Lacking support, I was the one to search for helpful books, websites and resources. I served as my own advocate. This was not easy with my low self-esteem and depression. It has been a long road.
I continue to keep my ADHD brain a secret from almost all of my friends and my employers. Many of my most supportive conversations in ADHD Internet forums have been anonymous. It has been nearly impossible to openly share my ADHD experiences when one is harshly judged for living with this disorder. This is obvious when looking at the comments that often follow media stories on ADHD. Many comment that we are fakes seeking help from snake oil and encouraging others to follow suit.
On the other hand, I have shared my story with one or two friends, after much thought and deliberation, and after allowing the feeling of trust to grow and flourish. This has been deeply nourishing for me, so I would encourage others to be as careful but as committed to being connected with others.
I have also shared my diagnosis with my daughters, not to share my difficulties but more to encourage them to talk about their own, should they (or their friends) experience ADHD symptoms. Dr. Hallowell writes eloquently about the danger of becoming isolated as I have been so many times. Perhaps I would have had an appropriate intervention much earlier than my 30s had society and my high school been more aware of ADHD, had my parents been more involved and had the guidance counselor I sought help from considered it a serious problem when I described my depressive thoughts and enormous difficulty completing my work.
Parents today have access to many resources to help educate them about the many treatment options. If they decide that medication is needed, then they should also know that a child or an adult with ADHD still needs supplemental support and coaching to truly succeed.
Exercise has been an incredible help to me.

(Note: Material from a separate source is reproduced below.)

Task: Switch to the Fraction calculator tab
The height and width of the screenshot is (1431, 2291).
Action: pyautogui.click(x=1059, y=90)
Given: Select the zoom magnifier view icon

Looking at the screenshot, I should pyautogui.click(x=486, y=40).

When my brain gets sleepy midday, a quick walk will always help. Sometimes a bike ride will invigorate me, which will make me feel good about myself, which will in turn increase my motivation to take on tasks that my brain normally does not handle well. Other times, a bike ride will tire me out and, at that point, medications are not effective, which can lead to a downward spiral.

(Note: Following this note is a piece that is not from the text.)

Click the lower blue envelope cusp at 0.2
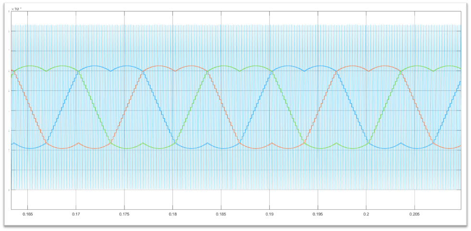 369,143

An approach I find extremely helpful in reading a detailed paper or learning a new subject is to combine it with riding my stationery bike. Any kind of sustained movement I make while reading or even listening to a book or podcast allows me to remember what I have read or listened to with improved detail.

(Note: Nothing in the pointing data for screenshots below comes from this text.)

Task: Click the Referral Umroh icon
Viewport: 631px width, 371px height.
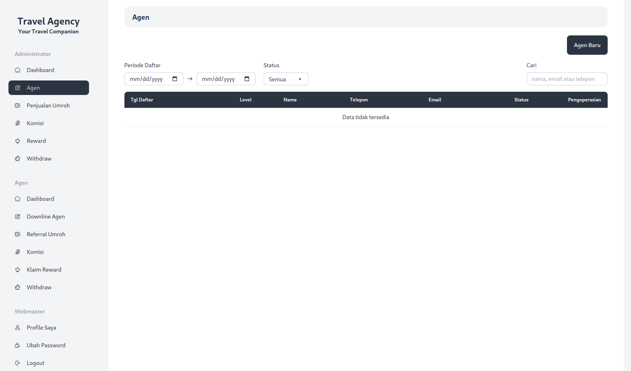Action: 17,234
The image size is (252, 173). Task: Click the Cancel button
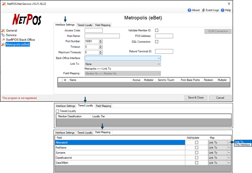click(220, 98)
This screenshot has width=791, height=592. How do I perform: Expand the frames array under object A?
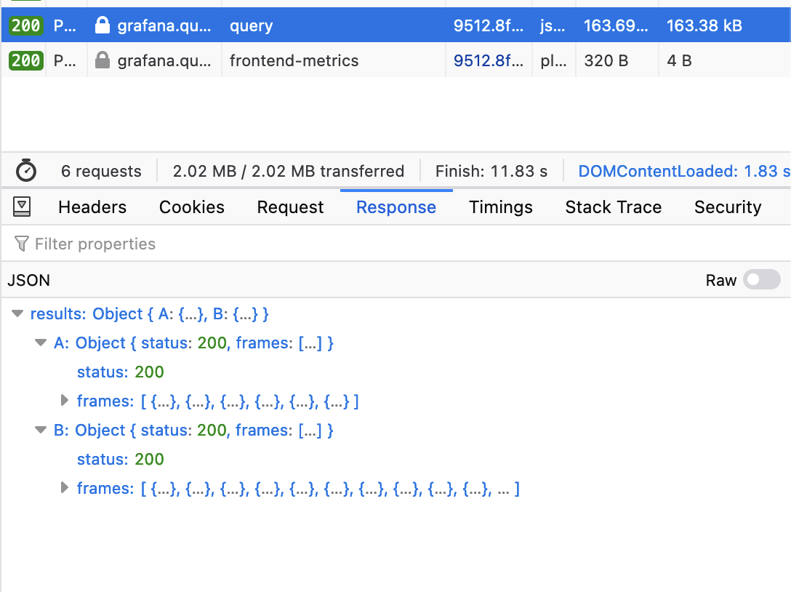pos(65,401)
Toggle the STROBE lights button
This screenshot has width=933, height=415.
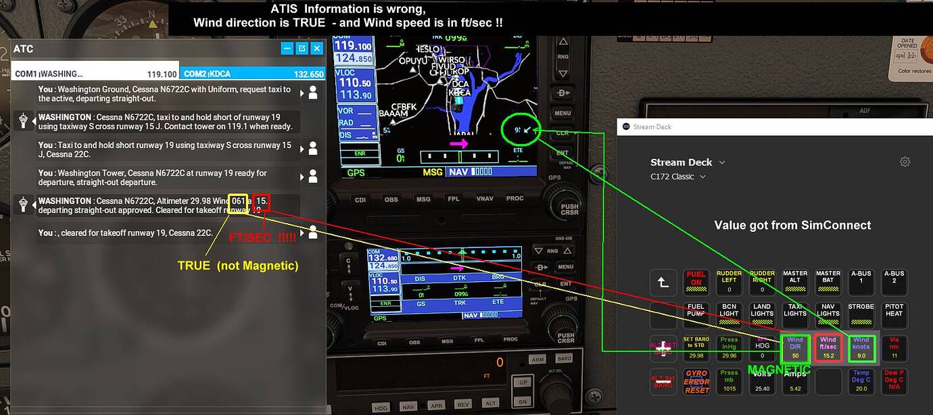pos(861,315)
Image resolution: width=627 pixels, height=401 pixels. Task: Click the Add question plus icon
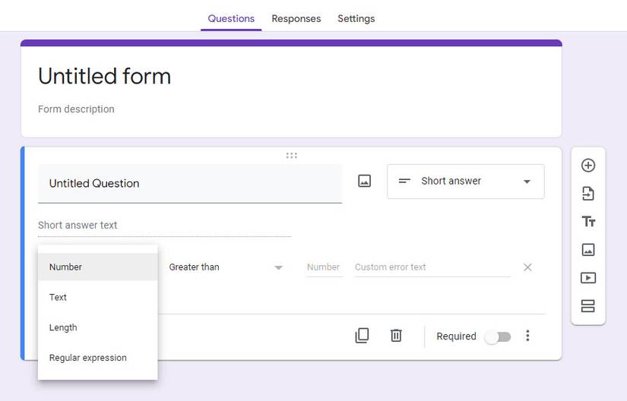coord(588,166)
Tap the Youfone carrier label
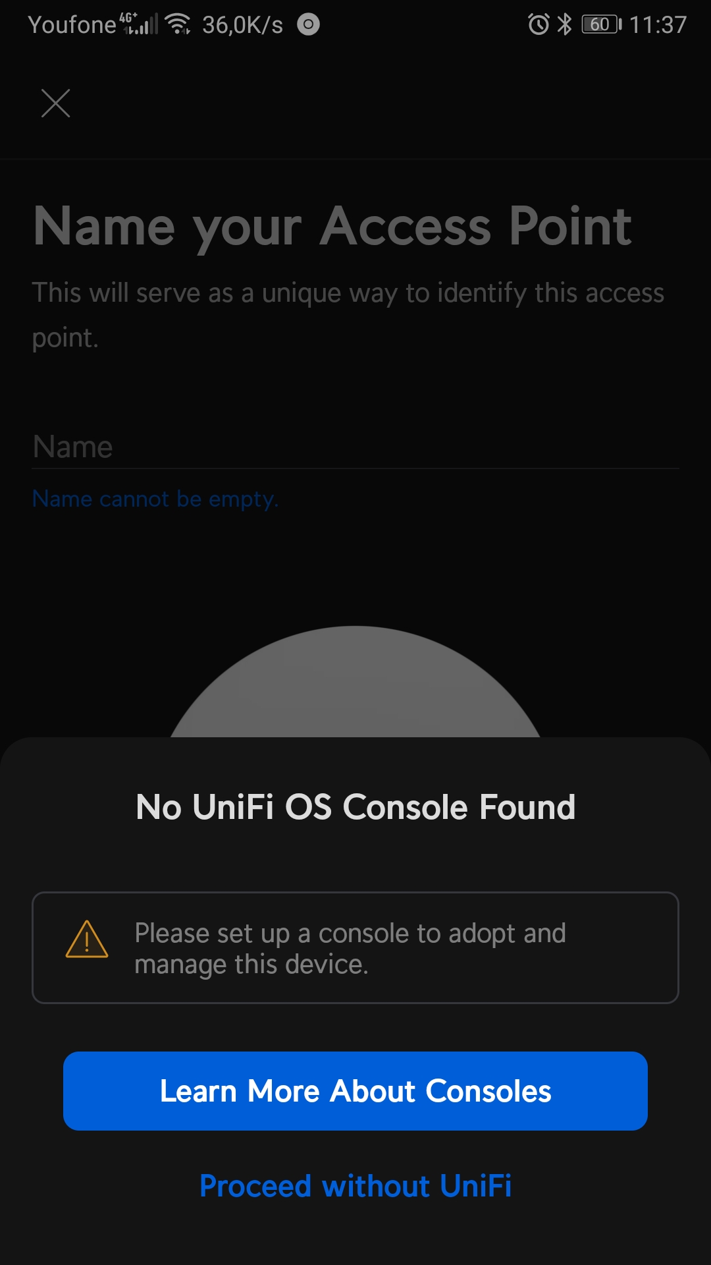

I also find that proper hydration is important. Also, certain foods amplify my ADHD symptoms. I avoid alcohol, dairy, sweets and fruit juice, because they have a negative effect on my ADHD medication. If I take a stimulant medication, I avoid caffeine and caffeine-containing foods (chocolate), because they affect my sleep patterns. Adequate sleep is important for a successful day. Literature on sleep suggests that a sleep-deprived brain experiences cognitive challenges that are identical to ADHD.
I have not worked in an office for several years but may be returning to office work. If so, I will try to walk or bike to work so that my brain is as awake as possible when I get there. I will make a daily walk a ritual during the work day and keep my work-day diet stable and similar to what I eat at home.
I have not worked with an ADHD coach but I have purchased many books by ADHD experts, and I consult these frequently. I also seek out videos and podcasts by ADHD coaches and other experts. I have taken control of ADHD and am managing quite well with it in my life.